Errors can occur at any stage during the neuronavigation process. These can seriously compromise the accuracy of neuronavigation. Diligence therefore needs to be observed at all stages to minimise, recognise and avoid errors (Figure 4). Some of these are shown in Table 1. The use of intraoperative MRI scanning with all its associated inherent problems aims to recognise brainshift and enable an up to date imaging dataset to be used. Whilst time consuming and expensive such technology may have a role to play, particularly during resective procedures for low-grade gliomas.
The rapid evolution of neuronavigation over the past decade has led to numerous publications describing the application and advancement of such technology. In this era of evidence-based medicine most of the literature supporting the use of neuronavigation comprises single centre case series. However, the confidence instilled by this technology in the surgical fraternity is such that randomised trials of efficacy are considered by most as inappropriate and unethical. Future developments are likely to be targeted at circumventing neuronavigation errors and providing up to date image sets during surgery.
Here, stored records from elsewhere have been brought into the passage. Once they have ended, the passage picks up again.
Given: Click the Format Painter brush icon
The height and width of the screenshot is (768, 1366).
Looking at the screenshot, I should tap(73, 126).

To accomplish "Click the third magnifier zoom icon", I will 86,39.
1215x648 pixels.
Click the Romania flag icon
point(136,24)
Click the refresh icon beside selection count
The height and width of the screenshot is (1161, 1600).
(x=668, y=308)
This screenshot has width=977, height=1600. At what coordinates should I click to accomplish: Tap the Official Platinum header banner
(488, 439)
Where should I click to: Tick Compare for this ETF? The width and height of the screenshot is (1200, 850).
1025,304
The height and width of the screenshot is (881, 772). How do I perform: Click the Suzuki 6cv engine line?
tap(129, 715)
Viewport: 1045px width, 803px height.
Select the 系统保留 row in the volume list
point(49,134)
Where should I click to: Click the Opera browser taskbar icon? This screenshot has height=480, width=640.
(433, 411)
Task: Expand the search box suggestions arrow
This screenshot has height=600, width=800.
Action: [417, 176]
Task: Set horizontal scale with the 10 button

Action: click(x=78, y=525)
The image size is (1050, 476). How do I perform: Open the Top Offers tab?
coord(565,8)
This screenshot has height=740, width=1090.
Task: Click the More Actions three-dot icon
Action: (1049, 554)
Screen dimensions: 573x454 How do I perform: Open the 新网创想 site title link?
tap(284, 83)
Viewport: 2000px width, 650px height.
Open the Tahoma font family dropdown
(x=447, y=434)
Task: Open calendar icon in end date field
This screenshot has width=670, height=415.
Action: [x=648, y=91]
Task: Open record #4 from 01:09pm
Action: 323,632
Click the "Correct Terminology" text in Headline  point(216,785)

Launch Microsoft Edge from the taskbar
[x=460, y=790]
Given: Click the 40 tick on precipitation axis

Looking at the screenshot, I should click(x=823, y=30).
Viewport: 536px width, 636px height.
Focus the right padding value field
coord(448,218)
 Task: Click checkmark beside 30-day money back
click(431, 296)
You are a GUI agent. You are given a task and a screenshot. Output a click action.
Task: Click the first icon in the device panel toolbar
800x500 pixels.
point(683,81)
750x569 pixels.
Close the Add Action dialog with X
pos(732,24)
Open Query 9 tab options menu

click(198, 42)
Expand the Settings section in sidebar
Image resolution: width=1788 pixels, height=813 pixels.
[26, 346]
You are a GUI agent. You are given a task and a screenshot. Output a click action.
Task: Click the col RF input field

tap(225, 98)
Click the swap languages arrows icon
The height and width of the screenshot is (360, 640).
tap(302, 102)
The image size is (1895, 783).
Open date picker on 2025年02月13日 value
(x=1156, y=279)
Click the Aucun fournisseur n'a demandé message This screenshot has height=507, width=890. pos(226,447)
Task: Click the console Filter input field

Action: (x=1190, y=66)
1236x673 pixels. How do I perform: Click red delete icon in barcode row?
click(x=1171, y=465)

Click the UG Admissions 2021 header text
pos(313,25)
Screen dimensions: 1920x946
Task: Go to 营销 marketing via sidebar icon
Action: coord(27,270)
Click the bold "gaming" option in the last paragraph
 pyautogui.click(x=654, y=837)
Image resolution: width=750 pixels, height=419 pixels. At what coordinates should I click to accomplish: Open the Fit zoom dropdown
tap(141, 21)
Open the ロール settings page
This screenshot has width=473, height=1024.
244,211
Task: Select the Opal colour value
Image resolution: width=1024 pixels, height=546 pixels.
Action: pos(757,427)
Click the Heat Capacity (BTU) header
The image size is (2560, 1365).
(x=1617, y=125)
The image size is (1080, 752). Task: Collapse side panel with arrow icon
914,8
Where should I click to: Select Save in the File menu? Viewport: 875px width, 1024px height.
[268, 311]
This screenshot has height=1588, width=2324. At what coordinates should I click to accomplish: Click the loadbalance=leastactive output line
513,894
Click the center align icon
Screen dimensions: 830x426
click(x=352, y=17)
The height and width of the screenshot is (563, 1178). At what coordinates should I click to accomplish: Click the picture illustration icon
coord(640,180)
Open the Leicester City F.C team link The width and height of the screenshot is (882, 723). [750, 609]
- Watanabe E, Mayanagi Y, Kosugi Y, Manaka S, Takakura K. Open surgery assisted by the neuronavigator, a stereotactic, articulated, sensitive arm. Neurosurgery 1991;28:792-9. https://doi.org/10.1227/00006123-199106000-00002
- Schulder M, Maldjian JA, Liu WC, Holodny AI, Kalnin AT, Mun IK, Carmel PW. Functional image-guided surgery of intracranial tumors located in or near the sensorimotor cortex. Journal of Neurosurgery 1998;89(3):412-8. https://doi.org/10.3171/jns.1998.89.3.0412
- Bucholz R, Marzouk S, Levy A. Image guidance and the operating microscope: Stealth and neural navigation. Chapter 28 in Advanced Neurosurgical Navigation Eds. E. Alexander III, RJ Maciunas (pp345-55). Thieme Medical Publishers Inc. New York 1999.